1. By a notice of motion application dated January 10, 2022, the defendant/applicant sought for orders:1. That the law firm of Samuel Nyambane & Co Advocates come on record in place of law firm of T.M Kuria & Co Advocates;2. That upon granting the above prayers, this court enlarge the time for lodging the notice of appeal, memorandum of appeal and record of appeal against the judgment of this court made on February 21, 2019 in ELC No 200 of 2017;3. That the notice of appeal dated December 30, 2021 be deemed as duly filed;4. That this court issue stay of execution of judgment entered by this court on February 21, 2019;5. That this court extend time within which the applicant may file the record of appeal out of time;6. Costs of and incidental abide the results of the intended appeal.

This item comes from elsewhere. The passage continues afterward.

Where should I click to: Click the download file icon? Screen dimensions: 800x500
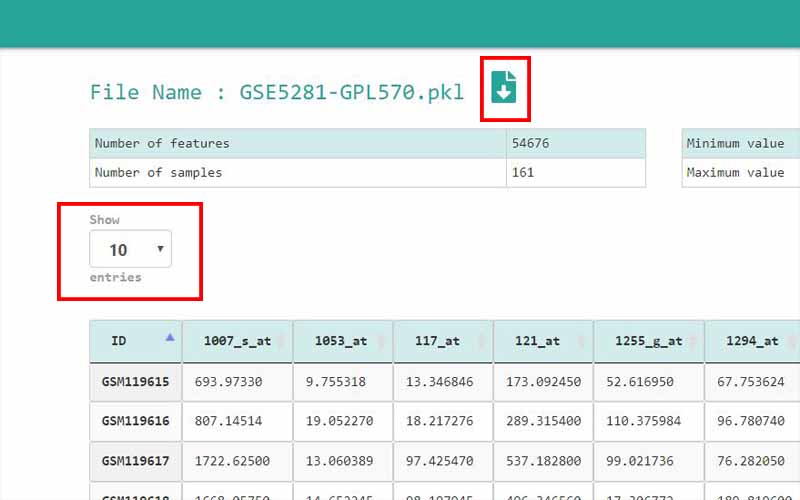click(505, 88)
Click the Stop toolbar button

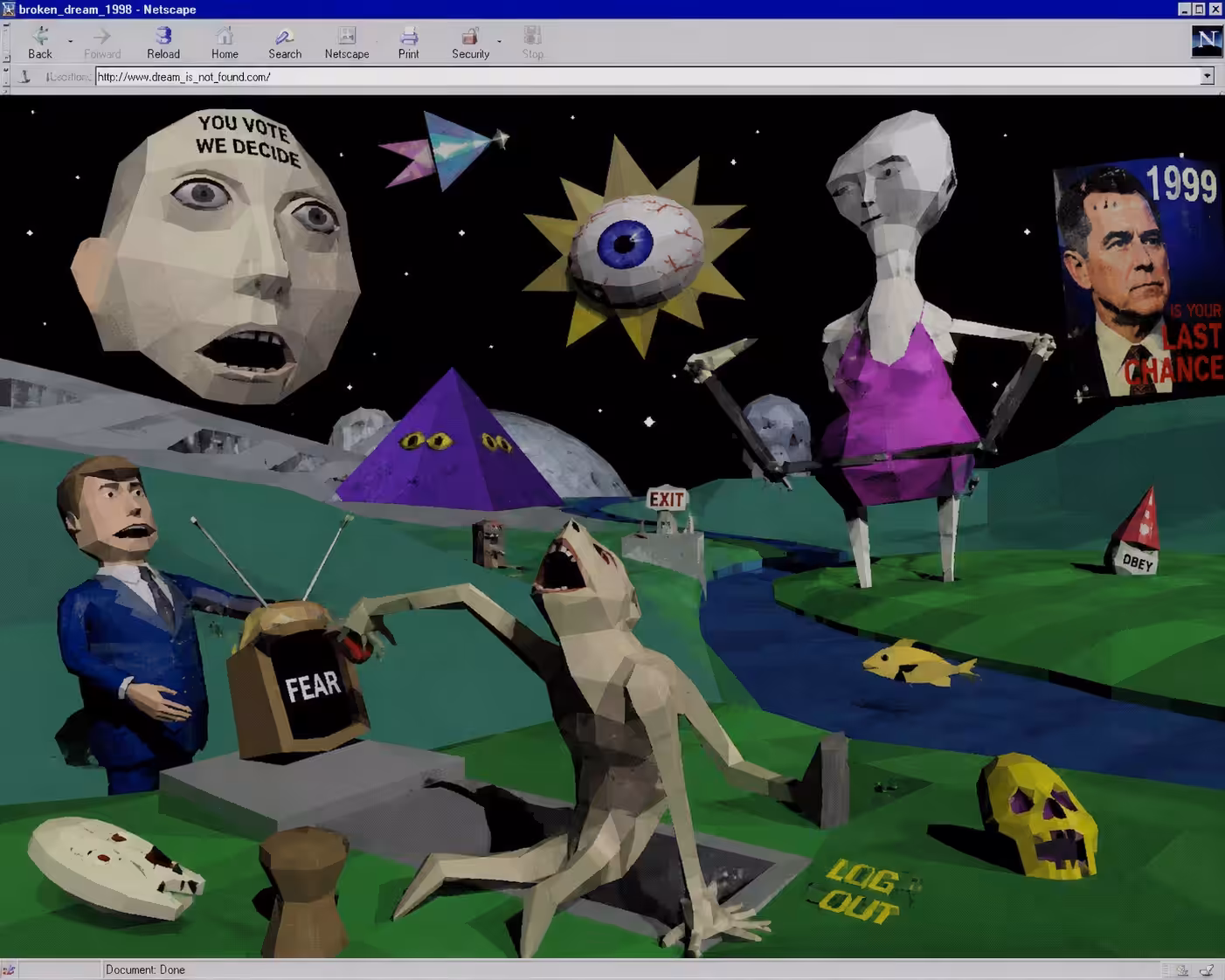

2. The application is premised on the following grounds that:1. The applicant should not be denied his right of appeal because of the misfortune of the applicant’s former advocates;2. That it would be unfair to condemn the applicant who swiftly sought alternative representation to ensure that his appeal was heard;3. That the intended appeal is arguable with chances of success;4. That the respondent will not suffer any prejudice should the orders be granted; 5. That the right to be heard is a constitutional right.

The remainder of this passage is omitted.